Otto began to walk slowly with the bay now on his right–hand side, crashing waves sending spray into the air against an arid, rocky backdrop framed by towering sand dunes, creating a surreal scene of contrasts.

“He reckons that it would still fit with the body being buried either before or soon after the tree was planted, because the largest camelthorn roots had grown over the skeleton.” Otto tried to engage Ingrid’s gaze. “Don’t you remember anything, Ingrid? You must have been at least… fourteen or so?”

“Twelve when we arrived in Lüderitz.” She drew her shoulders up momentarily. “Ever tried fitting into a new school in a small, godforsaken place like this, as a pubertal adolescent? I remember exactly how old I was.”

She walked on, hands now pushed into the pockets of her coat, her furry Russian hat being blown by the swirling breeze that threatened to unseat it.

“You must have missed your friends,” Otto sympathised, sensing a crack in the door, the tiniest of opportunities to connect with his sister.

“I didn’t like Hamburg – snobby people at my school. But there was no–one here like me.” She stopped and looked around, sweeping an arm for effect. “Look at this place, trapped in its colonial past still, nearly a hundred years on, like a living museum.”

“I’ve always wondered – why did Mum and Dad come here?” Otto asked.

“God knows. Dad came first and we followed the next year. It took five weeks to get here by boat and I was seasick all the way.” Ingrid turned to Otto and made a face.

Otto, being the youngest and born in Lüderitz, had never felt the schism of being separated from his homeland like the others. He didn’t even know the stories about the great migration. They were never openly spoken about.

After a few minutes of walking in silence, enduring the wind and the spray off the churning sea, Otto said, “There’s something I really must ask you, Ingrid.”

She looked at him, unimpressed. “As long as it’s not about Dad or your brother.”

A seagull swooped dangerously close and they both instinctively took evasive action.

“Who was that baby in the movies last night?”

“Otto, please.”

“Do you know?”

“Did you talk to your brother?”

“Does he know?”

She hesitated. “I don’t think he was old enough to remember.”

“It couldn’t have been me, it was eight to ten years too early.”

Silence as Ingrid’s eyes stared straight ahead.

“It could’ve been Dieter, I reckon, but then there would be four children… too many of us.”

The wind suddenly gusted and both Otto and Ingrid were temporarily unbalanced.

“Why the big secret? What is going on, for God’s sake?”

Otto stopped but Ingrid continued walking on down the rough coastal track, sea battering the rocks to her right and arid, stubborn desert rock heaped up to her left. The image obscurely brought to Otto’s mind an iconic scene from the recent film adaptation of The French Lieutenant’s Woman.

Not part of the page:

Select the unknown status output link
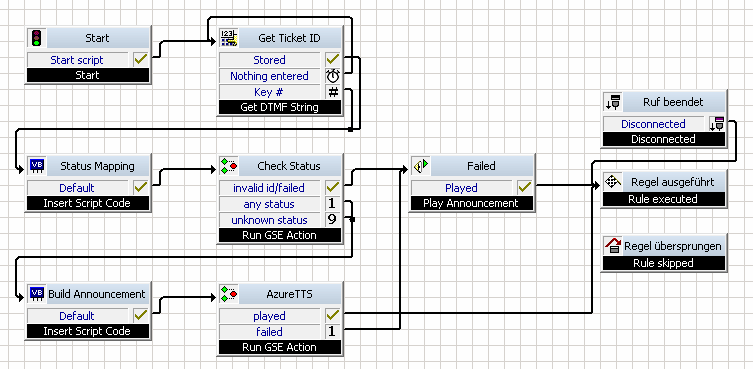 (269, 220)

“Has the baby in the movie got anything to do with the body in the garden, Ingrid?” Otto shouted defiantly into the howling wind, feeling his heart speed up as he spoke, fearing the worst.

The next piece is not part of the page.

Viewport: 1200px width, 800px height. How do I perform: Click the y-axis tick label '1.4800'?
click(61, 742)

She did hear him because she stopped, half–turned and met his eyes assuredly. “No, Otto, nothing at all!”

Otto raised his arms in a gesture of helplessness. “So you do remember something?”

Ingrid began to walk again.

“We’re going to watch another reel tonight. I will find out what’s going on,” Otto said, raising his voice against the wind and the waves to bridge the growing gap between them. “Let’s do it together, as a family.”

She kept walking.

“Where are you going?” Otto shouted as another arc of spray peppered his face.

Ingrid turned, her face stony, eyes set and unyielding. “I need time to think.”

Otto watched as she walked away, almost mechanically, one foot in front of the other. He shook his head. Hard as he tried, it was very difficult to understand Ingrid. What was it? Was she merely stubborn? Was she frightened? Was she traumatised?

Of one thing he was now certain: she knew something.